Para não apagar provas, justiça do Rio proíbe que corpo do miliciano Adriano seja cremado

O Tribunal de Justiça do Rio (TJRJ) proibiu, em decisão nesta quarta-feira, a cremação do corpo do miliciano Adriano Magalhães da Nóbrega, morto na Bahia pela polícia no último domingo. A família do ex-capitão da PM fez o pedido através de uma liminar, que não foi concedida pela juíza Maria Izabel Pena Pieranti, do plantão judiciário.

Miliciano Adriano Magalhães da Nóbrega, morto na Bahia pela polícia no último domingo

Na tarde desta quarta-feira (12), o juiz Gustavo Kalil, do 4º Tribunal do Júri, também proibiu que o corpo do miliciano seja cremado. A decisão foi tomada no processo referente à Operação Intocáveis, do Ministério Público estadual.  

De acordo com o magistrado, a cremação só poderá acontecer após a realização de todas as diligências e confecção de todos os laudos periciais necessários para elucidação de tais circunstâncias.

O pedido da cremação é necessário por se tratar de uma morte violenta, e somente a justiça pode autorizar. A cerimônia estava prevista para 10h de hoje no Crematório do Cemitério São Francisco Xavier, no Caju, Zona Portuária do Rio.

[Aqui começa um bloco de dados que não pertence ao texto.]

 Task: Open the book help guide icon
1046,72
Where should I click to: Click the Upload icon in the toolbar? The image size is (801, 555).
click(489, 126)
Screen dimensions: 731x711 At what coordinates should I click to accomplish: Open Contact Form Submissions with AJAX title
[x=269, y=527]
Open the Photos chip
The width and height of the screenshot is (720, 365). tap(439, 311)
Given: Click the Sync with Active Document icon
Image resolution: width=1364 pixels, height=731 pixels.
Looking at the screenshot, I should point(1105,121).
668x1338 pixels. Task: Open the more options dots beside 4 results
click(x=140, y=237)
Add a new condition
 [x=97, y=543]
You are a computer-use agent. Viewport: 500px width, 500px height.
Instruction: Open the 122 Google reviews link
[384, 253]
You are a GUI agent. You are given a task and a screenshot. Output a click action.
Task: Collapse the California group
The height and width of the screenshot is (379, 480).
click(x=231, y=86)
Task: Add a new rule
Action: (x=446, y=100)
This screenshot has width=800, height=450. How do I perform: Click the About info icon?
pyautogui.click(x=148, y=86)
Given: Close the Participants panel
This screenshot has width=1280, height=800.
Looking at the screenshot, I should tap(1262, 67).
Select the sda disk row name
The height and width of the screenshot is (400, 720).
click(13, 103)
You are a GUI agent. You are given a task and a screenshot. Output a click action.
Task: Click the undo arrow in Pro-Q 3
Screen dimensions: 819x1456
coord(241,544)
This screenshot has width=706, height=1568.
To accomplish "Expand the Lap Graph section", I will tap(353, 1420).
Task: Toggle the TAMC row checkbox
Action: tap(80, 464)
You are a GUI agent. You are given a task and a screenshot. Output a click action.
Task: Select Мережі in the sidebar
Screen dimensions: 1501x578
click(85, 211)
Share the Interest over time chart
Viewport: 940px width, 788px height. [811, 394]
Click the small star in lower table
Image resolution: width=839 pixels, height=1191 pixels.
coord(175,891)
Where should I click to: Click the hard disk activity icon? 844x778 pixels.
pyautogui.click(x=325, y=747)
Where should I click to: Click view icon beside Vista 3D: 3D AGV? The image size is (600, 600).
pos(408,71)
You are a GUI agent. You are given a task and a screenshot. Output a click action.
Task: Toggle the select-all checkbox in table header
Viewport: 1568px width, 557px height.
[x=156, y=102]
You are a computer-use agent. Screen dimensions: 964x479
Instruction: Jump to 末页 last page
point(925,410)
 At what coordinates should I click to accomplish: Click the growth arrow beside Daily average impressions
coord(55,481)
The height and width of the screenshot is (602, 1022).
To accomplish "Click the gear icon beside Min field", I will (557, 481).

A magistrada alega na decisão que “não se encontram preenchidos os requisitos previstos na Lei de Registros Públicos (lei 6.075/1973)”. Ela também justifica que não constam no pedido documentos necessários para a cremação, como a cópia da Guia de Remoção de Cadáver e o Registro de Ocorrência. (Fonte: O Dia).